◆ Bunu yapın: Aşağıdaki girdilerde "Viewport: 906px width, 432px" ifadesinin geçtiği satırdan başlayarak girdilerin sonuna kadar her şeyi, iki uçtaki satırlar da dahil olmak üzere, olduğu gibi yeniden yazın. Görselleri cevaba almayın.

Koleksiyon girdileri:
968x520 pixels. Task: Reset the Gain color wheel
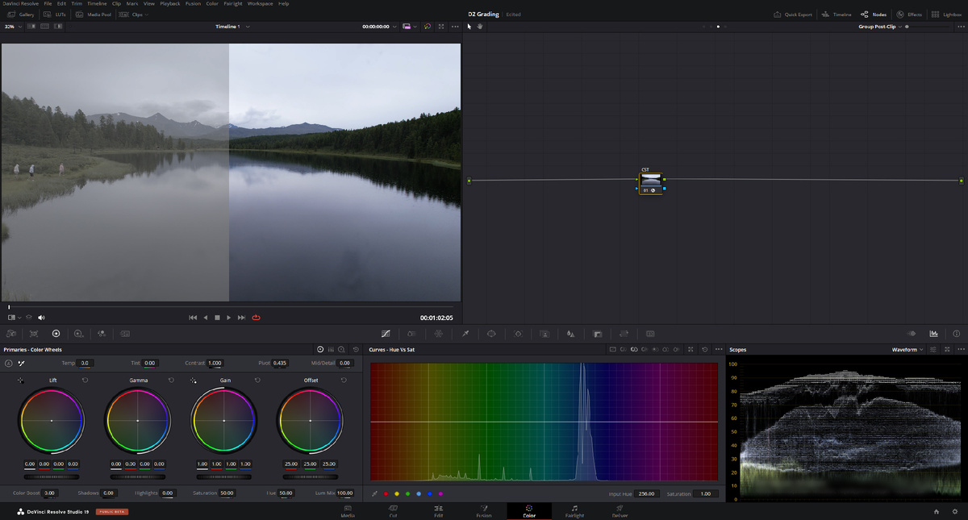click(257, 380)
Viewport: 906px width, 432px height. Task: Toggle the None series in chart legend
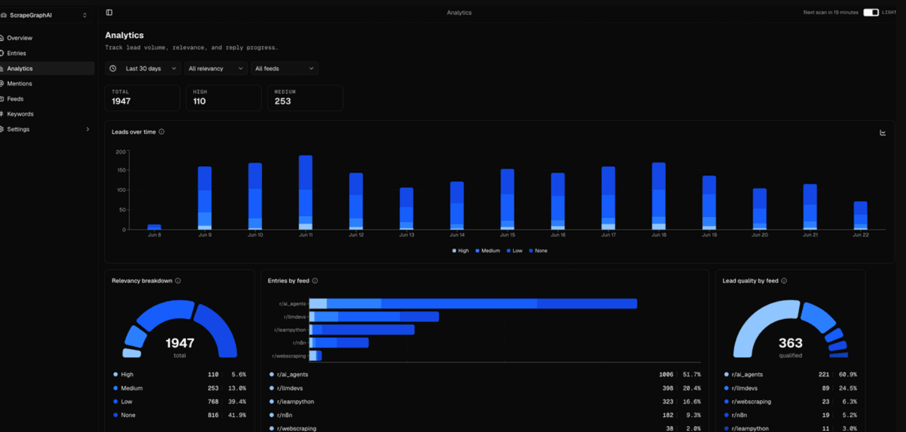(x=538, y=251)
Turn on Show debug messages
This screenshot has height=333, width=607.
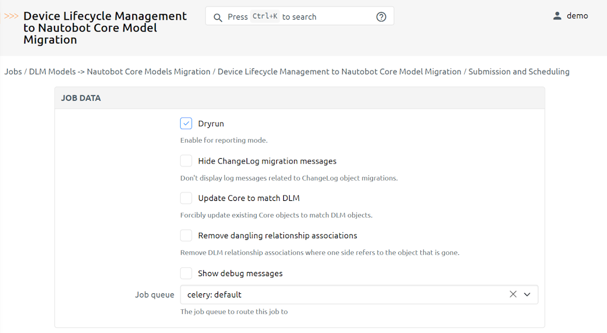tap(186, 273)
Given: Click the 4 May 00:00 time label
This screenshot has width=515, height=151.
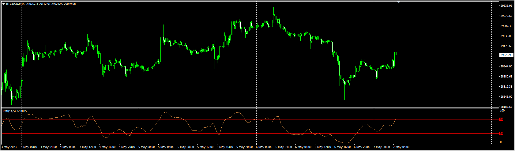Looking at the screenshot, I should click(x=29, y=147).
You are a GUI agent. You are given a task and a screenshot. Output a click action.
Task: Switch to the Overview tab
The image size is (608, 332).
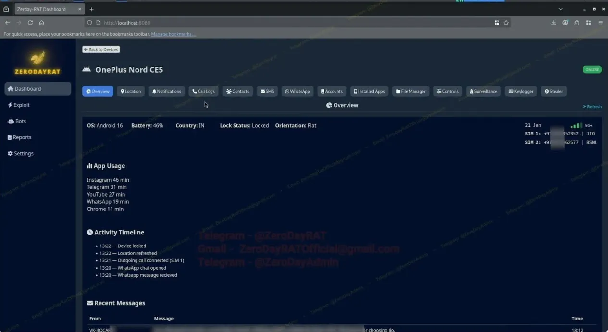[x=98, y=91]
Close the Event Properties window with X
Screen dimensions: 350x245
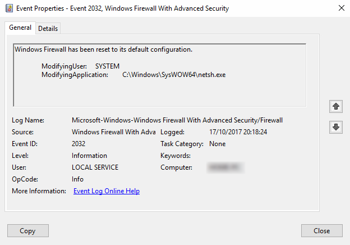[341, 8]
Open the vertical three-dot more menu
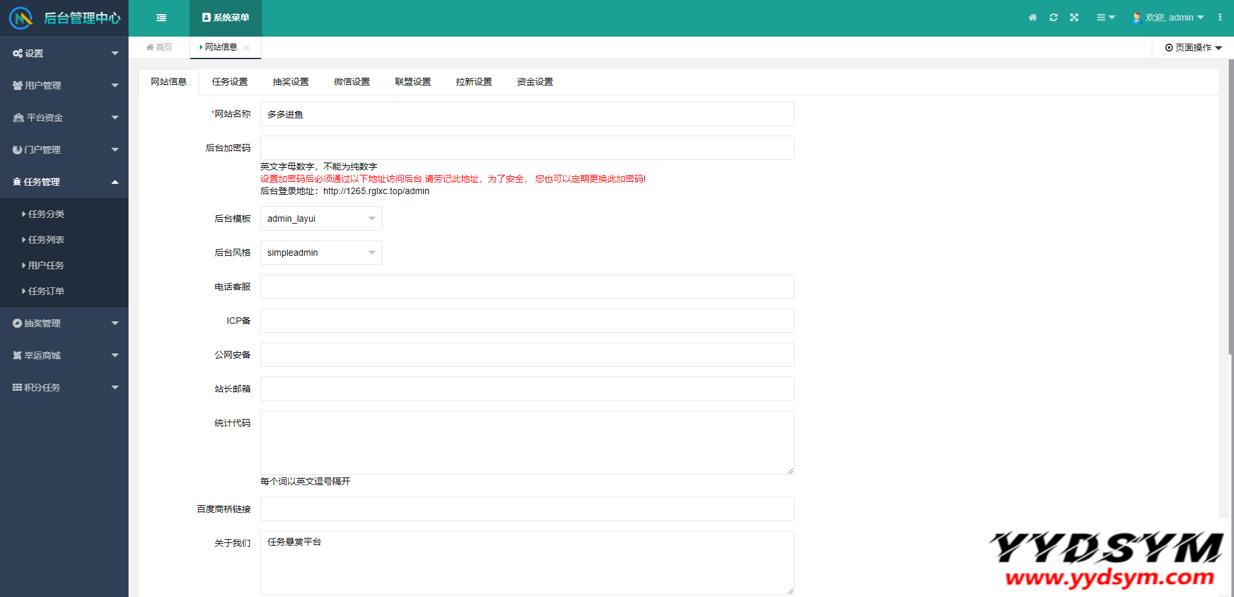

◆ Problemin çözümü:
Viewport: 906px width, 432px height. Task: Toggle the None series in chart legend
(x=538, y=251)
Turn on Show debug messages
This screenshot has height=333, width=607.
tap(186, 273)
Given: Click the 4 May 00:00 time label
This screenshot has width=515, height=151.
Looking at the screenshot, I should click(x=29, y=147).
You are a GUI agent. You are given a task and a screenshot. Output a click action.
Task: Switch to the Overview tab
The image size is (608, 332).
[x=98, y=91]
Close the Event Properties window with X
Screen dimensions: 350x245
[341, 8]
Open the vertical three-dot more menu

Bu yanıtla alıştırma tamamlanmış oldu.